Why will God hear and answer these prayers? Not only because He has commanded it. Not only because He has promised it. Not only because we ask for things according to His will, for things He Himself wants to give. But, as Jesus says in the Gospel, because the Father loves you, because you have loved Me, and have believed that I came forth from God. The Father loves you. This is a different word in Greek for love than “God so loved the world, etc.” That word is the big word that expresses God’s selfless devotion to the world, not because He sees anything attractive about the world, but because God chooses to love it anyway. But here in our Gospel, it’s the friendship kind of love. The love of mutual benefit, love where there is something likable in the other, something we have in common with each other. What is that thing that the Father finds likable in you, the thing that He has in common with you? It’s the very thing His Spirit has worked in you, a love for Jesus. “This one loves My beloved Son.

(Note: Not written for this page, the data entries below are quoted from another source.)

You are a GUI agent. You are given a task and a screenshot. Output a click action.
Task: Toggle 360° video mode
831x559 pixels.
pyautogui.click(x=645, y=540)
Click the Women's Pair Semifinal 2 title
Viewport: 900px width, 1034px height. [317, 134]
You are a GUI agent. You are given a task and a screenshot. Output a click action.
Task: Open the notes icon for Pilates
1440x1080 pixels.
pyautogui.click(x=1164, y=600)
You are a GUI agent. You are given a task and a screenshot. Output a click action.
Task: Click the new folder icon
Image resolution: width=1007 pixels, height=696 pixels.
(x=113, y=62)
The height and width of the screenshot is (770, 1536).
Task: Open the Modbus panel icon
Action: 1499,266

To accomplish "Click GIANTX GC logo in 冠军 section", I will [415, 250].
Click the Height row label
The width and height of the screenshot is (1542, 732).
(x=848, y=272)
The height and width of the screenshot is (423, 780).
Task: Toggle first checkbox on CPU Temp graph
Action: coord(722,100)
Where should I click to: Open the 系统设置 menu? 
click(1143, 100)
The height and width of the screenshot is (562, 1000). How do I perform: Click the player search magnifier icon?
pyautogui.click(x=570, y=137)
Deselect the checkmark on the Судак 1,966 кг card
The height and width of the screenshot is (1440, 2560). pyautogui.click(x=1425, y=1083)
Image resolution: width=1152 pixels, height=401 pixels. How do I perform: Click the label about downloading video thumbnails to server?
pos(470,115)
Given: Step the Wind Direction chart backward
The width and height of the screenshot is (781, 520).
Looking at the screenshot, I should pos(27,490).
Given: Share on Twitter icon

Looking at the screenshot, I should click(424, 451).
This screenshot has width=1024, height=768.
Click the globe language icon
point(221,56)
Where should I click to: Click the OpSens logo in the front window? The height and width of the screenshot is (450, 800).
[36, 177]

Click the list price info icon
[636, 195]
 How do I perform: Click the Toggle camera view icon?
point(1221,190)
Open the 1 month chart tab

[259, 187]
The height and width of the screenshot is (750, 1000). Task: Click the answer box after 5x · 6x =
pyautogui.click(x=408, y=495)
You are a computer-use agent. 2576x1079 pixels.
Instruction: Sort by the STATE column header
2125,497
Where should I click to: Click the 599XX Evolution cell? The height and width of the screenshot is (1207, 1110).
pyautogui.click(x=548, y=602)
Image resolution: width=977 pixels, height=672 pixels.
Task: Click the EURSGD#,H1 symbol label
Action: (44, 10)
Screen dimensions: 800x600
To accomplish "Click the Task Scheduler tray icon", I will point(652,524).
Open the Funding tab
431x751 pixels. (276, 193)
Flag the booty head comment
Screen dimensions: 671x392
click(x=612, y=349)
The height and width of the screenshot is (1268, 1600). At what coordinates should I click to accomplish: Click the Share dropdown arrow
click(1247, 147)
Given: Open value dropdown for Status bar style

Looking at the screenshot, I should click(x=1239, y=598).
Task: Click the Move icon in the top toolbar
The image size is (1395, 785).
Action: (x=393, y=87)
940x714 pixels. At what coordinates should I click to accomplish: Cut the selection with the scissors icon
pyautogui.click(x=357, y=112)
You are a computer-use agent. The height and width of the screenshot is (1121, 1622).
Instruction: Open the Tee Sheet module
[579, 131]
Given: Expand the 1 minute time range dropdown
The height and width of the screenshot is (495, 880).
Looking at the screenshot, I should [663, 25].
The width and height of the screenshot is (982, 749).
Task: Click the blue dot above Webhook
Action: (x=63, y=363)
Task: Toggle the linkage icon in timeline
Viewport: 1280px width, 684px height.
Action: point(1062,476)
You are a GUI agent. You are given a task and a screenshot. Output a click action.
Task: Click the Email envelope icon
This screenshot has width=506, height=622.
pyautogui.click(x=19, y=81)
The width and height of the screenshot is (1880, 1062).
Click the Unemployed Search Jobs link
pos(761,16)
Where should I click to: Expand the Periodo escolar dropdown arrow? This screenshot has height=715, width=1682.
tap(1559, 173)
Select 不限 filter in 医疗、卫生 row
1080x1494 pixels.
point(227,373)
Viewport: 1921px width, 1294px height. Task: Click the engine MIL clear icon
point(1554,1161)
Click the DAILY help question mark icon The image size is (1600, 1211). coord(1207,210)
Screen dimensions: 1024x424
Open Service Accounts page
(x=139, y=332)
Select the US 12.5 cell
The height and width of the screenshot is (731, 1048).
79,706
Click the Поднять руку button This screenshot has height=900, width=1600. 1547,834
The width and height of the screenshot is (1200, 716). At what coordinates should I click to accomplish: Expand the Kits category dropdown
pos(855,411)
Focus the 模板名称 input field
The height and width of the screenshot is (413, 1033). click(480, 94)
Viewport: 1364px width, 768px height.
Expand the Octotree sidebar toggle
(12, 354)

This one believes in Jesus, whom I sent to be the world’s Savior. Of course I will hear! Of course I will help!” Isn’t that amazing? You couldn’t love or believe in Jesus by nature. But God’s own Spirit has worked faith and love in your heart, and now God sees that love as the very reason why He should hear your prayers and help you in your need.

This is the gift of prayer—Christian prayer. Use it! Use it each and every day, for all the reasons we’ve considered today. You know the true God and how to approach Him. He’s commanded you to pray. He’s promised to hear. He’s taught you what to pray for. And He’s tied it all to Christ Jesus, the beloved Son of God, whom you also love, and for whose sake the Father also loves you. So ask, as dear children ask their Father! And when you ask, remember to give thanks for this special gift of Christian prayer. Amen.